ザ・コミュニスト

連載論文&時評ブログ 

戦後ファシズム史(連載第51回)

2016-08-03 | 〆戦後ファシズム史

第四部 現代型ファシズムの諸相 

4‐2:東欧の管理主義政権
 1980年代末から90年代初頭にかけて、社会主義体制が次々と民主革命によって崩壊していった後は、民主化運動勢力が政党化し、政権に就く例も増えた。中でも、一連の東欧革命の先駆けともなったハンガリーである。
 ハンガリーでは民主化運動を担ったのは青年層であり、そうした青年運動をベースに結党されたのが、フィデス‐ハンガリー市民同盟(以下、「フィデス」という)。フィデス(Fidesz)とはハンガリー語で「青年民主同盟」を意味する単語のアクロニムで、まさに党の沿革を示している。
 結党時から、短い中断をはさみほぼ一貫して党を率いるのは、オルバーン・ヴィクトルである。オルバーンは法律家兼社会学者にして英国で政治学も学んだ多様なバックグランドを持つ人物であるが、民主化後、早くから国会議員に転じ、98年の総選挙でフィデスを勝利に導き、首相に就任した時は35歳、当時欧州最年少の首相であった。
 フィデスは当初、旧独裁党が衣替えした社会党に対抗し、自由主義的な党として台頭したが、90年代半ばに右傾化路線に転換、第一次政権期中の2000年には、それまで属していた自由主義インターナショナルを離脱し、欧州議会における保守政党の会派である欧州人民党に所属替えし、保守党としての性格を鮮明にした。
 フィデスが内外で波紋を呼ぶほどに右傾化したのは、02年の下野後、再び政権に就いた2010年以後の第二次政権期である。首相は同じくオルバーンであるが、第二次政権では議会での絶対多数を背景に、宗教保守色濃厚で、市民的権利や憲法裁判所の権限を制約する集権的な憲法改正のほか、メディア統制法の制定などの権威主義傾向が内外の批判を浴びた。
 また折からの難民対策においても、難民の通過点とされることを防止するため、フェンスの設置や強権的な難民収容など、欧州でも最も強硬な対策を打ち出すなど、EUとの軋轢も増してきている。
 こうしたフィデス政権の性格の評価は必ずしも容易でないが、オルバーンは理想の国家として、西欧諸国より、当連載でも管理ファシズムの事例として取り上げたシンガポールやロシア、中国を挙げていることからすると、管理主義を志向していることは明らかであり、長期政権化した場合には管理ファシズムに進展する可能性も否定できない。

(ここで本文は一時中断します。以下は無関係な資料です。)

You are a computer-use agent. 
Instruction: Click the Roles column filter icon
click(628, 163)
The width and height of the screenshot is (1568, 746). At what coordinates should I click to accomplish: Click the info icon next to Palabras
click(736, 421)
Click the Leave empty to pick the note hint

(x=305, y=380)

 同様の管理主義政権は、ポーランドにも出現している。ポーランドもまた東欧民主革命においては、ハンガリーとともに注目を集めたが、民主化運動の歴史はハンガリーよりも遡る。
 その中心にあった反体制労組「連帯」から派生した新勢力が「法と正義」(PiS:以下、「ピス」と略す)である。民主化プロセスが一段落した2001年、「連帯」の法律家でもあったヤロスワフとレフのカチンスキ双子兄弟によって創設されたピスは、当初から保守的な社会政策・家族政策を柱とする明確な右派政党として発足した。
 旧独裁党が衣替えした民主左翼連合政権が汚職問題で分裂した後、ピスは2005年の総選挙で第一党に躍進し、連立政権を樹立した。同年にレフが大統領に選出され、翌年にはヤロスワフが首相に就き、カチンスキ双子兄弟が政権を完全に制覇する結果となった。
 しかし、この第一次ピス政権は07年の総選挙では敗北、下野した。その後、10年にカチンスキ大統領が飛行機事故により不慮の死を遂げる不運にも見舞われたが、欧州への難民大量流入に直面する中で行なわれた15年の総選挙では難民受け入れ反対を公約して圧勝、再び政権与党となった。
 第二次ピス政権では首相に女性のベアタ・シドゥウォが就いたが、ピスの党首は03年以来レフ・カチンスキであり、シドゥウォ首相は傀儡に近く、実権がレフにあることは明らかである。大統領には総選挙に先立ってピスのアンジェイ・ドゥダが選出されており、再び政権をピスが独占する状態となっている。
 ハンガリーのフィデス政権とは異なり、現時点でピス政権は憲法改正に踏み切っていないが、憲法裁判所人事に介入、判事をピス寄りで固めて違憲訴訟を抑制するなど、権威主義的な政権運営が目立ち、「フィデス化」の懸念が内外で強まっている。フィデスともども、東欧における「ファッショ化要警戒現象」として注視される。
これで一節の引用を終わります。